Atrocity Crime Prevention
Members of Guernica 37 have for the last two decades concentrated their efforts on investigating and seeking accountability for the victims of historical mass atrocities.
Its members have an unprecedented expertise and experience in the challenges that working in the environment ‘after the event’ can present.
International human rights law, international criminal law, and the need for the rebuilding of society have highlighted the necessity for international legal expertise to develop alongside seeking to prevent the future occurrence of such atrocities.
Members of Guernica 37 have on numerous occasions participated in the creation and preservation of the necessary networks, both in country and internationally, and sought to identify the key actors who can make those preventative practices feasible.

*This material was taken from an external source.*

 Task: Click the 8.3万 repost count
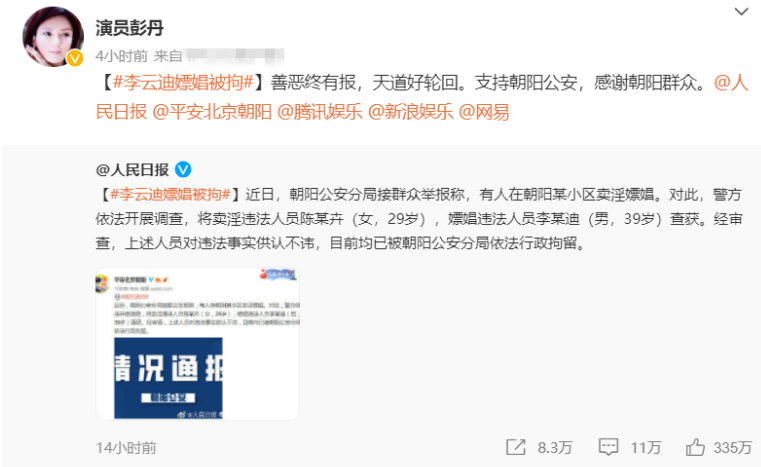[555, 447]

Our experience extends to the development of national networks with members of civil society, relevant members of security and military forces, political elites, other relevant key actors and stakeholders willing to contribute, and further the protection, handling, and development of these relations.
The next decade is likely to be identical to those previous, in that given the proliferation of conflict, there is an abject need for human rights protection and associated legal mechanisms to develop further to seek to prevent, but where this is not possible, to bring about accountability for mass atrocities.
These efforts have significant legal implications not only for key national actors, but also those international agents that want to assist.
Guernica 37 seeks to create ‘best practice models’, protocols, and mid to long-term legal analysis aiming to develop information and its legal potential.
As important as it is to work to prevent and prosecute instances of mass atrocities, it is also essential to ensure that this is done within the confines of international treaties, conventions, and national legal standards, so as to ensure that such efforts have the necessary impact and scope.